Updated FISMA guidance puts new reporting mandates on agencies

The Office of Management and Budget has released updated guidance to federal civilian agencies on complying with the Federal Information Security Management Act, outlining timelines and deliverables for reporting security incidents, information sharing and vulnerability scans of federal systems and websites.

The memo specifies that annual reports from each agency to Congress are due no later than March 2, 2020, and outlines a host of new deadlines. Chief Financial Officer Act agency CIOs are expected to update the metrics they use for evaluating the security of their systems and identifying high-value assets on a quarterly basis, while non-CFO Act agencies must do the same twice a year.

Under FISMA, civilian agencies are required to report security incidents to the Cybersecurity and Infrastructure Security Agency at the Department of Homeland Security, including the attack vector used, impact category and other attributes.

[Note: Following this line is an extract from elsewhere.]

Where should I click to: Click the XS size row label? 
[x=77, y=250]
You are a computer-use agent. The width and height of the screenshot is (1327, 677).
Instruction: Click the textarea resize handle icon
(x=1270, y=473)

Starting this month, and on the 15th of every month after that, CISA will start sending OMB details for each incident as well as summary reports for incidents that are determined to be at a medium priority level or higher. Each agency must also submit a letter signed by the agency head assessing the agency's security posture and detailing the total number of incidents reported to CISA.

Major security incidents, defined as instances where the attack is “likely to result in demonstrable harm to the national security interests, foreign relations or … economy of the United States or the public confidence, civil liberties or public health,” will still be reported to OMB within one hour of that determination being made and to Congress within a week. The agency must send detailed descriptions of each major security incident to OMB, including how staff responded, remediation actions taken, mission and system impacts along with risk assessments and compliance status for affected systems at the time of an incident.

The memo also directs DHS to conduct vulnerability scans of internet-accessible addresses and public-facing segments of civilian agency systems. To facilitate those activities, all federal civilian agencies must provide a list of systems and IP addresses for external websites, servers and other access points and ensure DHS has authorization to scan.

To improve information sharing, each agency must ensure that its CIO and chief information security officer have security clearances at the Top Secret level. The memo makes it clear OMB considers this the bare minimum required for agency IT executives to participate in interagency sharing and view classified information on tactics, techniques and procedures used by malicious actors to attack federal systems.